You might ask why one would want to use this strategy instead of just computing the full SoftMax? Although, the item corpus is not huge for our tutorial, in practice the cardinality of the candidate set can reach millions making learning the full SoftMax intractable. For example, say we have 20 million products in our candidate set, computing the full SoftMax with a one-hot representation would require us to have a vector of size 20 million which would lead to memory issues. Instead by using the other targets in the mini-batch as negatives, we are left with a much smaller label matrix (or target matrix). In the usual SoftMax case your label matrix is of size (minibatch size, nb_classes) but since our number of classes is reduced to the items in our minibatch we are left with (minibatch size, minibatch size), more details on how this matrix is generated during training is shown later in this post.

However, one issue to note with the sampled SoftMax is that negatives are drawn from the data of positive interactions which will lead to a bias toward popular items. One way to correct this is to perform the logQ correction, which can be computed by subtracting the log probability of that item occurring within the data from the logits. A more math-heavy explanation is out of scope for this tutorial; for a more detailed explanation on the logQ correction please refer to [5] and [6].

One example of the how not using the logQ correction can impact model performance can be seen in the work by Xinyang Yi et al [4] (Table 1 below from paper [4] shows their experimental results). They experimented with two tower models for retrieving Wikipedia pages . Although they were demonstrating a streaming algorithm for calculating the probabilities of items, it’s still a solid example of how not applying the logQ correction can have disastrous effects on the performance of the model.

A results table from Xinyang Yi et al [4] that shows how using the logQ correction improves performance. — Table 1 from paper [4]

Although one can apply the logQ correction to help mitigate the bias induced by in-batch sampled SoftMax, there are other techniques that address this selection bias such as Mixed Negative Sampling from the work of Ji Yang et al. [14]. In its most basic form, the idea is to sample uniformly from all of your possible candidates to address the problem that in-batch sampled SoftMax can never generate negatives from items that were never interacted with in the training data. These negatives can be passed through the “item tower” and then the dot product score can be computed as usual. To accommodate the increased size of the logits matrix due to adding the mixed sample negatives; zeros can be appended to the right of the label matrix. Since we are computing a SoftMax over the sampled items appending zeros is just including other classes in the SoftMax computation.

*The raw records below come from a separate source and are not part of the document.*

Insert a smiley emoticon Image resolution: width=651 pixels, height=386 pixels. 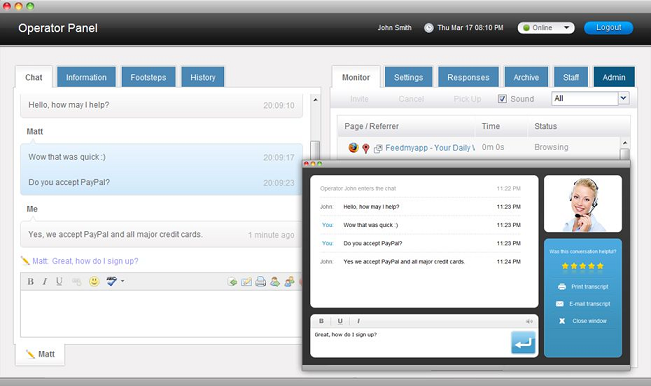coord(94,281)
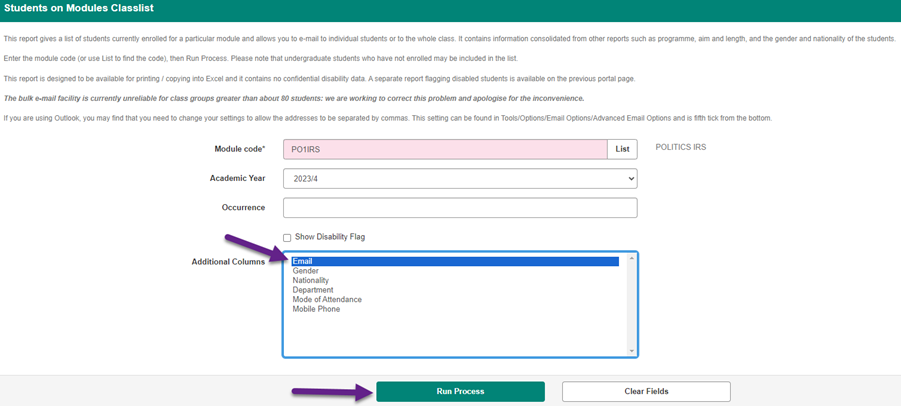Select Gender in Additional Columns list

[x=306, y=271]

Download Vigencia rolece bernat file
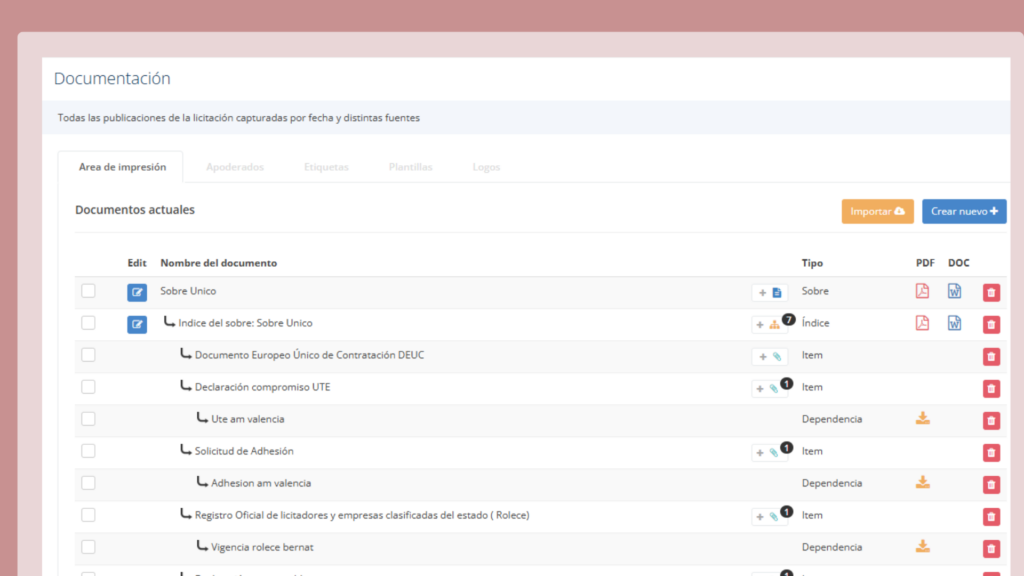pos(922,546)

A diagram showcasing how an external candidate source can be used alongside sampled negatives from the minibatch to improve performance. The additional negative examples are concatenated with the current item embeddings. Zeros are added to the right of the label matrix. — Mixed Negative Sampling Diagram [14]

Implementation

From here on out we will be going over the processing of the dataset and a simple implementation of a two-tower model.

Data

First, let’s download a dataset to develop our model on. We will be using an Expedia Group dataset released for use in travel recommendations

You can download the dataset from this dropbox linked here.

This dataset spans from a period of 2021–06–01 to 2021–07–31 and has been anonymized to protect user and commercial interests. The data is composed of “search results impressions” with over a million hotels, vacation rentals, apartments, and other property types. We encourage you to explore the data and apply recommendation modeling ideas to understand how well they perform on real traveler behavior.

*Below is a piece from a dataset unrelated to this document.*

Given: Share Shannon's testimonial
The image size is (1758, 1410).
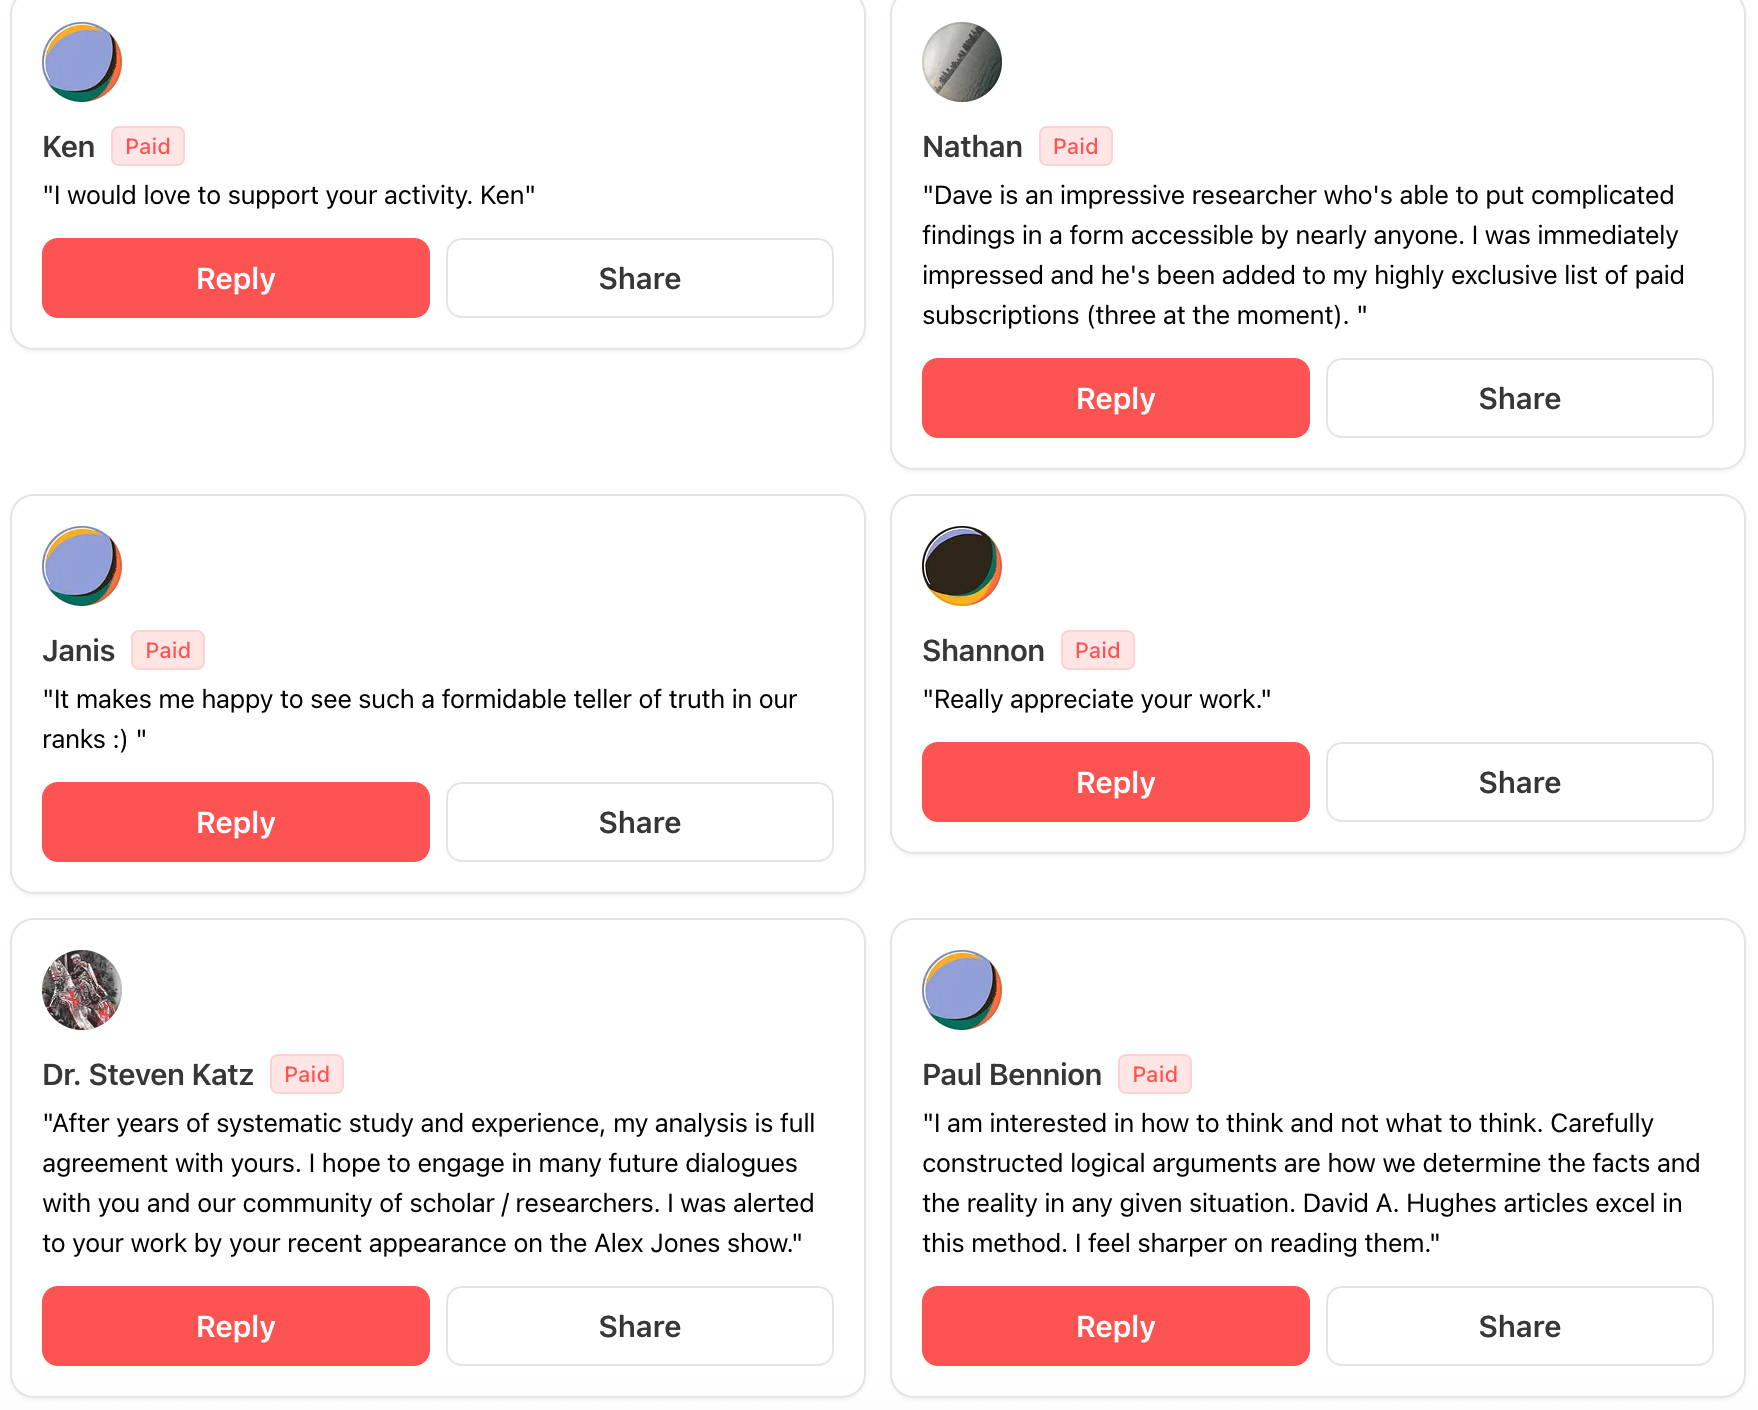Looking at the screenshot, I should tap(1520, 782).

Once you have your data the first transformation to the data will be to extract the positive examples, i.e., clicks, since we are training this model using in-batch SoftMax.

def add_impression_interaction_features(main: DataFrame) -> DataFrame:
  return (
    main
      .withColumn("clicked", F.when(F.col('impression_num_clicks') > 0, 1).otherwise(0))
  )

main_processed_clicks_only = main_processed.filter(F.col("clicked") == 1)

So as to not delve too much into the data processing as this post is geared towards the model itself, the most important things to note about the PySpark code are the following functions.

save_candidate_sampling_prob shown below computes the probability of that item occurring within the dataset which will be useful later on for the logQ correction.

def save_candidate_sampling_prob(data: DataFrame, candidate_column: str, path: str):
    total_count: int = data.count()
    counts: DataFrame = data.groupBy(candidate_column).count()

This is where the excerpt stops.